Notice what PasswordValidator doesn't know: it doesn't know about views, debouncing, or user feedback. It knows password rules - that's it. This single responsibility makes it reusable across any context that needs password validation: registration, settings, password reset, wherever. This is the first piece of our separation of concerns: validators validate, nothing more.

With password validation implemented, let's figure out how to share the outcome of that validation in a way that fits the needs of a declarative UI.

Transforming Outcomes

SwiftUI views excel when they react to state rather than handle control flow. Currently, PasswordValidator throws errors, which would force any consuming view into imperative error handling with do-catch blocks. Mixing imperative code in declarative spaces creates awkward code. Instead, we can introduce an enum for representing validation outcomes as observable state that a SwiftUI view can render declaratively. This enum will act as a clean boundary between the two styles:

// 1
enum ValidationState: Equatable {
    case valid
    case invalid(String)
}

Here's what we did:

  1. ValidationState has two cases: .valid and .invalid, representing the successful and unsuccessful validation outcomes. .invalid has an associated value of type String that will be used to hold a user-friendly message for why their input failed validation.

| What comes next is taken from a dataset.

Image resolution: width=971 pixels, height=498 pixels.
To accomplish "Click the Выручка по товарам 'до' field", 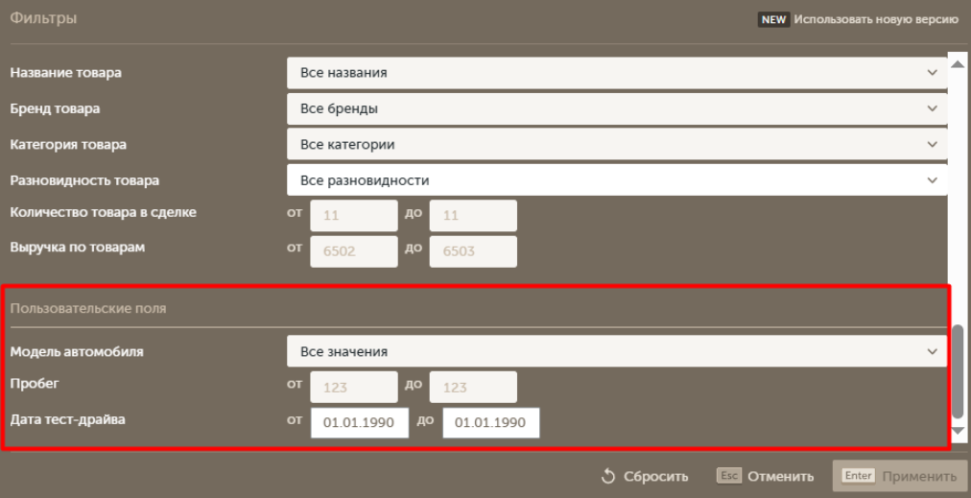I will coord(473,251).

Now that we can represent validation outcomes declaratively, let's look at how to transform the output of PasswordValidator into something our custom input field can consume.

Connecting the Validator and Input Field

We now have two pieces that don't quite fit together: PasswordValidator throws errors, but we've said that our custom input field needs ValidationState to render. We need something to bridge this gap.

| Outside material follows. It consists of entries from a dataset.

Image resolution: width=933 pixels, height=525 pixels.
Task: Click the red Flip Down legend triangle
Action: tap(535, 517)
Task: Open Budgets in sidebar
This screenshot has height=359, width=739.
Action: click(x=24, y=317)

That's the role of PasswordViewModel. It acts as the coordinator between these components, handling three key responsibilities:

  1. Publishing - enabling PasswordInputField to react to state changes.
  2. Triggering validation - when the user's input changes
  3. Bridging the gap between our validator and the UI - catching and transforming validation errors into ValidationState

SwiftUI views automatically re-render when the state they observe changes. To enable this reactive behaviour, we need to mark PasswordViewModel with @Observable:

@Observable
final class PasswordViewModel {
}

@Observable automatically makes all properties observable, allowing SwiftUI to track changes and update the UI accordingly.

If your app needs to support pre-iOS 17, you can substitute in Combine to get the reactive behaviour provided by @Observable.

With the reactive foundation in place, we now need to decide what state to hold:

  1. value - the current input.
  2. validationState - the validation outcome.

Let's start with value:

@Observable
final class PasswordViewModel {
   // 1
   var value: String

   // 2
   init(initialValue: String) {
      self.value = initialValue
   }
}

Here's what we did:

  1. Created a value property that will be bound to its associated view.
  2. Implemented the initialiser to accept the initial value of value.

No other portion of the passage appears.